======== Data supplied ========

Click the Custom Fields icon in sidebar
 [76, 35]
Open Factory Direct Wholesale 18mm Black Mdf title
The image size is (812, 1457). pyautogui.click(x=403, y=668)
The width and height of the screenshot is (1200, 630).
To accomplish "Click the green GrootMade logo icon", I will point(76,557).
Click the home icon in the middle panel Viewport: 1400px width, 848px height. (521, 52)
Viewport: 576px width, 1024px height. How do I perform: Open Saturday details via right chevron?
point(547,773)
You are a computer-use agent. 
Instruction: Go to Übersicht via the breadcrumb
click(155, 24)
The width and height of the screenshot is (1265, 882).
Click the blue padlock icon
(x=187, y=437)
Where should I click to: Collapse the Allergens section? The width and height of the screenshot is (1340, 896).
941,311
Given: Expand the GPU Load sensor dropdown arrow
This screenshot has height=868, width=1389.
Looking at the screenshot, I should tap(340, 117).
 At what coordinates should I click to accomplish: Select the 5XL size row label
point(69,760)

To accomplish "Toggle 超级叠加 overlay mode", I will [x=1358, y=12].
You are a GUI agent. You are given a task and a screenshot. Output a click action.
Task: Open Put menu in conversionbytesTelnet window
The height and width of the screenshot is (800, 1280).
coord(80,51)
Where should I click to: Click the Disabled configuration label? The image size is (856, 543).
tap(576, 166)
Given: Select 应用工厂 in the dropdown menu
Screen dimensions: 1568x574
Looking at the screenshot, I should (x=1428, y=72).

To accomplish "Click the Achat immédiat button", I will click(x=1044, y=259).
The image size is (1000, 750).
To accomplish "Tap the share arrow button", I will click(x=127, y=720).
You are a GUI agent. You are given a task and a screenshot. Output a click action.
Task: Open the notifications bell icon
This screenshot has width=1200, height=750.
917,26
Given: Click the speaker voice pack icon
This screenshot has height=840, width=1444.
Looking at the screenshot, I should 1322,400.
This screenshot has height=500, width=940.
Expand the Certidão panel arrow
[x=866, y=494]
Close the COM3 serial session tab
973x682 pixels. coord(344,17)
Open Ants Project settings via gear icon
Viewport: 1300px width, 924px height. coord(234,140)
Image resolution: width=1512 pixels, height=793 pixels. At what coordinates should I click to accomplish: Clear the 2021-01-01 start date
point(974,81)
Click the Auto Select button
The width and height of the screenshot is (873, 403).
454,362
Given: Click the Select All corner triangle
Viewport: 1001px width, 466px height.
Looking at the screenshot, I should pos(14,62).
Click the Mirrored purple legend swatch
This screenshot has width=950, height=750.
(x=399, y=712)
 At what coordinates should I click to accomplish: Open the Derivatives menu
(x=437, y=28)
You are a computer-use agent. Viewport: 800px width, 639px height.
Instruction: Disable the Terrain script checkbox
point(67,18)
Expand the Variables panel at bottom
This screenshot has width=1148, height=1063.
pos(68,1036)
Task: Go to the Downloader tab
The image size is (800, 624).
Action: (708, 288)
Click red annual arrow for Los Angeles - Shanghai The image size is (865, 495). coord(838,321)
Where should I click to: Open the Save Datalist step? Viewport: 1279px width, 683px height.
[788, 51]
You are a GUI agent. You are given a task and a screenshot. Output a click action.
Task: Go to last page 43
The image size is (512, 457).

========

**Goal of the exercise**. Which rows contain the word "button" with that exact case? Copy each of those rows in full.

**Output for this task**.
To accomplish "Click the Achat immédiat button", I will click(x=1044, y=259).
To accomplish "Tap the share arrow button", I will click(x=127, y=720).
Click the Auto Select button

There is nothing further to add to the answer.